--- WHAT THE TASK REQUIRES ---
Every entry must be printed again exactly, with nothing left out.

*** LISTED RECORDS Section Begins ***

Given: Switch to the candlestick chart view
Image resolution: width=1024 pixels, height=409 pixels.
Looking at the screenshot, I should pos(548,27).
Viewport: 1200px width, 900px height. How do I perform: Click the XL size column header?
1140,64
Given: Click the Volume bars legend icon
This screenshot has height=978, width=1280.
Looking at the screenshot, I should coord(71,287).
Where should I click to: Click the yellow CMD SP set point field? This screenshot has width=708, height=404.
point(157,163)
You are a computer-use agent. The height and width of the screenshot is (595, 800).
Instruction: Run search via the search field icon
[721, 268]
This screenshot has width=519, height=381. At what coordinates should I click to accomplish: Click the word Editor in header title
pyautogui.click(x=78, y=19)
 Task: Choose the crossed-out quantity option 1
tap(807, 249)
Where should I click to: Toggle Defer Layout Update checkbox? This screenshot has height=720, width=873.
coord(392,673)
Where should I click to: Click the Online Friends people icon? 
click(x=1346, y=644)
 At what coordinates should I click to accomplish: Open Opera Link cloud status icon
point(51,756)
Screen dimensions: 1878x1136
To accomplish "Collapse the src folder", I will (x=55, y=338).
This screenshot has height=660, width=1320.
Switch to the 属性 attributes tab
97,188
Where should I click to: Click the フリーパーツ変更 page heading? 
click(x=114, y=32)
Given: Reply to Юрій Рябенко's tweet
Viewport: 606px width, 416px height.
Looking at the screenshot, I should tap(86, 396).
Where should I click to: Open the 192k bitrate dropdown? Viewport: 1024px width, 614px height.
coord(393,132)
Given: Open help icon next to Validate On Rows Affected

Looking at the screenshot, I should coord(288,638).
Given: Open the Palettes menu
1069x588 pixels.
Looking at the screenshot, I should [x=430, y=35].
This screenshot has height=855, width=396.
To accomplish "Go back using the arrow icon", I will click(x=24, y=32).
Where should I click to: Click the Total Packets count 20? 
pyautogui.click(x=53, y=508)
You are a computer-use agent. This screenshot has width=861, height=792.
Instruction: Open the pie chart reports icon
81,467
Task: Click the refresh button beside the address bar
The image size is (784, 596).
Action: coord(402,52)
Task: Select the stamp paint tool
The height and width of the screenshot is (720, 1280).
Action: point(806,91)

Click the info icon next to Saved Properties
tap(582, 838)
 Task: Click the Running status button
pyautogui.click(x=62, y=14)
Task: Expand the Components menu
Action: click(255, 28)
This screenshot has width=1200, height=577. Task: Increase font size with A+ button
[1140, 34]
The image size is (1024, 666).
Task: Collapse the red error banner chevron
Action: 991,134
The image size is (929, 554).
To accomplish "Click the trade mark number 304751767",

*** LISTED RECORDS Section Ends ***

--- RESPONSE BOX ---
Given: Switch to the candlestick chart view
Image resolution: width=1024 pixels, height=409 pixels.
Looking at the screenshot, I should pos(548,27).
Viewport: 1200px width, 900px height. How do I perform: Click the XL size column header?
1140,64
Given: Click the Volume bars legend icon
This screenshot has height=978, width=1280.
Looking at the screenshot, I should coord(71,287).
Where should I click to: Click the yellow CMD SP set point field? This screenshot has width=708, height=404.
point(157,163)
You are a computer-use agent. The height and width of the screenshot is (595, 800).
Instruction: Run search via the search field icon
[721, 268]
This screenshot has width=519, height=381. At what coordinates should I click to accomplish: Click the word Editor in header title
pyautogui.click(x=78, y=19)
 Task: Choose the crossed-out quantity option 1
tap(807, 249)
Where should I click to: Toggle Defer Layout Update checkbox? This screenshot has height=720, width=873.
coord(392,673)
Where should I click to: Click the Online Friends people icon? 
click(x=1346, y=644)
 At what coordinates should I click to accomplish: Open Opera Link cloud status icon
point(51,756)
Screen dimensions: 1878x1136
To accomplish "Collapse the src folder", I will (x=55, y=338).
This screenshot has height=660, width=1320.
Switch to the 属性 attributes tab
97,188
Where should I click to: Click the フリーパーツ変更 page heading? 
click(x=114, y=32)
Given: Reply to Юрій Рябенко's tweet
Viewport: 606px width, 416px height.
Looking at the screenshot, I should tap(86, 396).
Where should I click to: Open the 192k bitrate dropdown? Viewport: 1024px width, 614px height.
coord(393,132)
Given: Open help icon next to Validate On Rows Affected

Looking at the screenshot, I should coord(288,638).
Given: Open the Palettes menu
1069x588 pixels.
Looking at the screenshot, I should [x=430, y=35].
This screenshot has height=855, width=396.
To accomplish "Go back using the arrow icon", I will click(x=24, y=32).
Where should I click to: Click the Total Packets count 20? 
pyautogui.click(x=53, y=508)
You are a computer-use agent. This screenshot has width=861, height=792.
Instruction: Open the pie chart reports icon
81,467
Task: Click the refresh button beside the address bar
The image size is (784, 596).
Action: coord(402,52)
Task: Select the stamp paint tool
The height and width of the screenshot is (720, 1280).
Action: point(806,91)

Click the info icon next to Saved Properties
tap(582, 838)
 Task: Click the Running status button
pyautogui.click(x=62, y=14)
Task: Expand the Components menu
Action: click(255, 28)
This screenshot has width=1200, height=577. Task: Increase font size with A+ button
[1140, 34]
The image size is (1024, 666).
Task: Collapse the red error banner chevron
Action: 991,134
The image size is (929, 554).
To accomplish "Click the trade mark number 304751767",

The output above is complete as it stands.